The very common FDA clearance process for medical devices, called “510(k) notice” after the section of the law, is supposed to be a swift path to market, but it’s not always so.

What’s more, although large swaths of the device industry have been exempted from having to file a 510(k) notice before entering the market, those companies that do have to file 510(k)s will often struggle with knowing exactly what’s expected of them.

More than any other product category The Food and Drug Administration regulates—including food, drugs, cosmetics, biological products and animal foods and drugs, among others—the medical device field includes an extraordinary variety of technologies and purposes. Medical devices encompass items as simple as latex gloves, surgical gowns, and tongue depressors, all the way up to sophisticated electronic diagnostic equipment complete with computer software, MRI machines and artificial hearts and limbs. It is difficult, therefore, to come up with a one-size-fits-all regulatory scheme.

Even the 510(k) process, because it applies to such a wide range of devices, is complex.
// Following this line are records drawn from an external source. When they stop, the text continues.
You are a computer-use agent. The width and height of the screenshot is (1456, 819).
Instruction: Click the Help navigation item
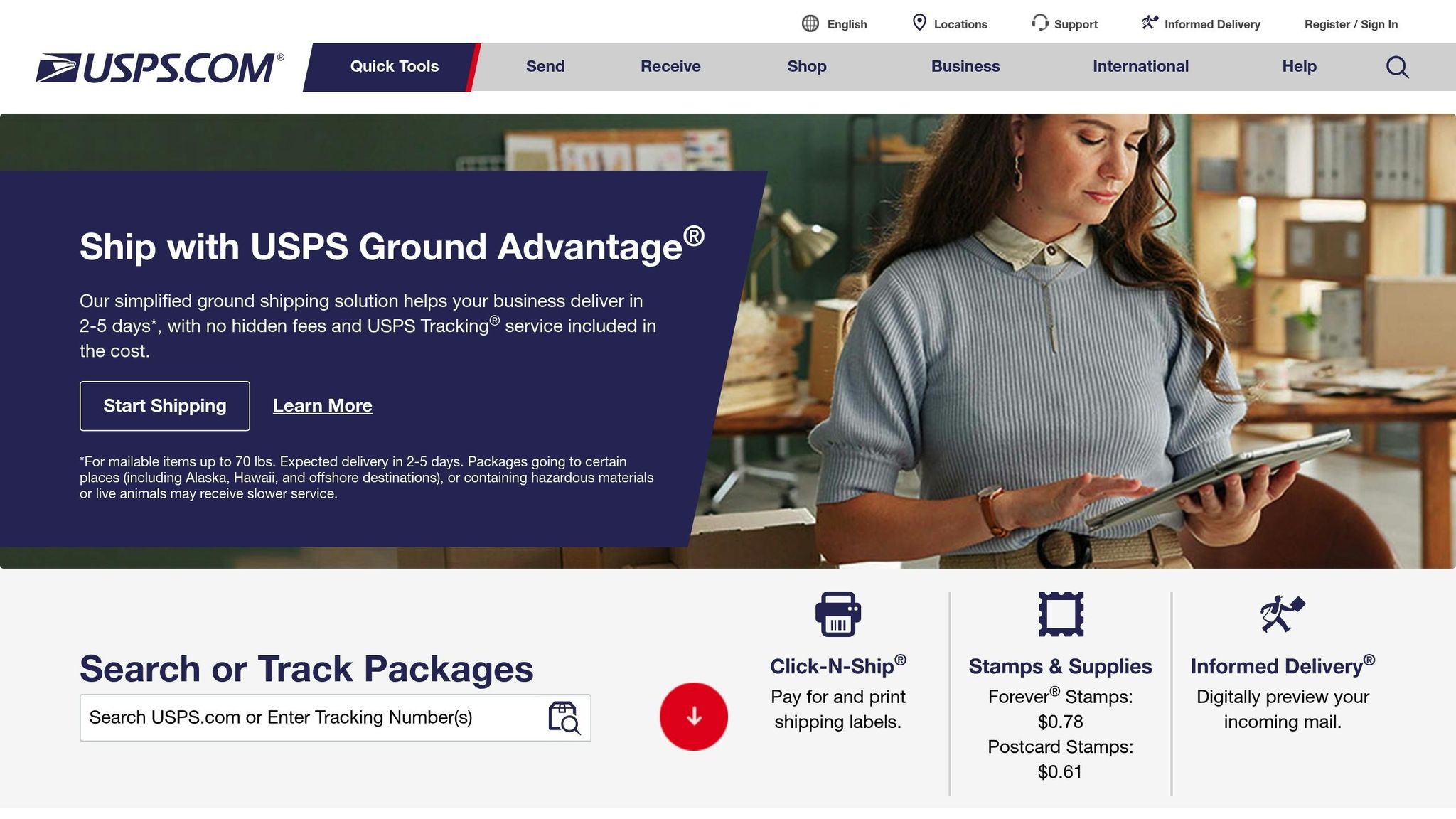[1299, 66]
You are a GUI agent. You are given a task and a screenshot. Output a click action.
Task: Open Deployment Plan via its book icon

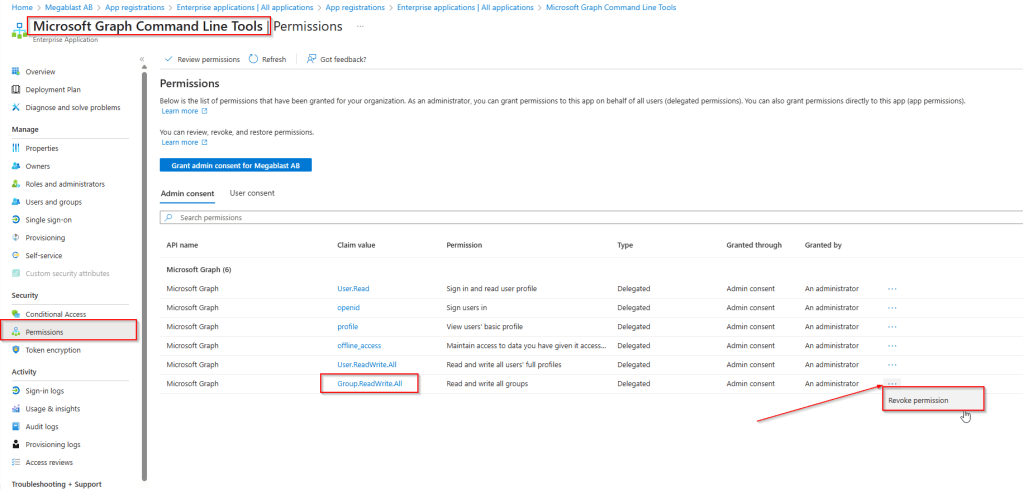[16, 89]
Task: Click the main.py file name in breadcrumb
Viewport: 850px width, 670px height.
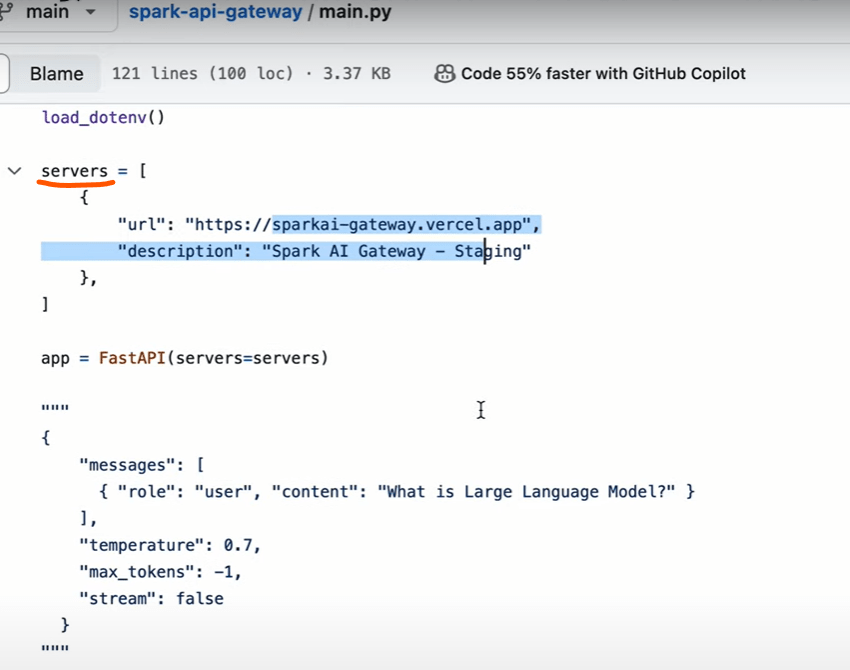Action: [x=355, y=13]
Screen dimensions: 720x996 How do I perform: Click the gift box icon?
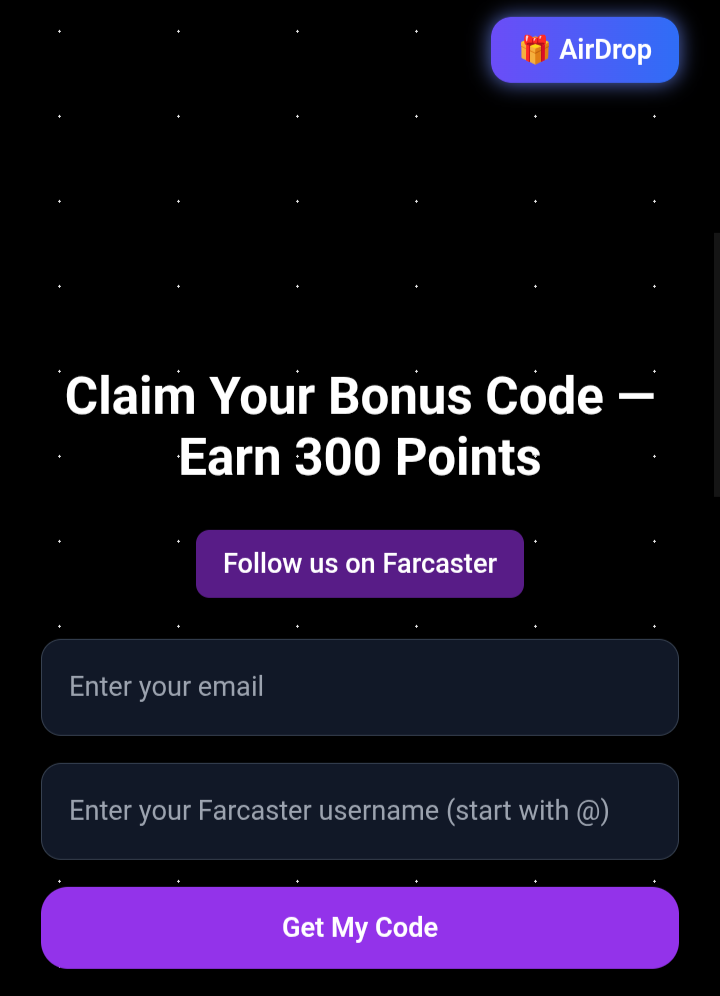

One indication of the complexity is that when FDA wants to spiff it up, it announces, as it did in January, 25 separate steps it will take, and that’s just for starters.

When a company files a section 510(k) notification to FDA, it is supposed to establish that the new device is “substantially equivalent” to a pre-existing device that is legally on the market, called the “predicate device.” Problem is, it can be difficult to know exactly what else is on the market, and to make judgments about whether your product’s characteristics really are close enough to the other to take advantage of the exemption.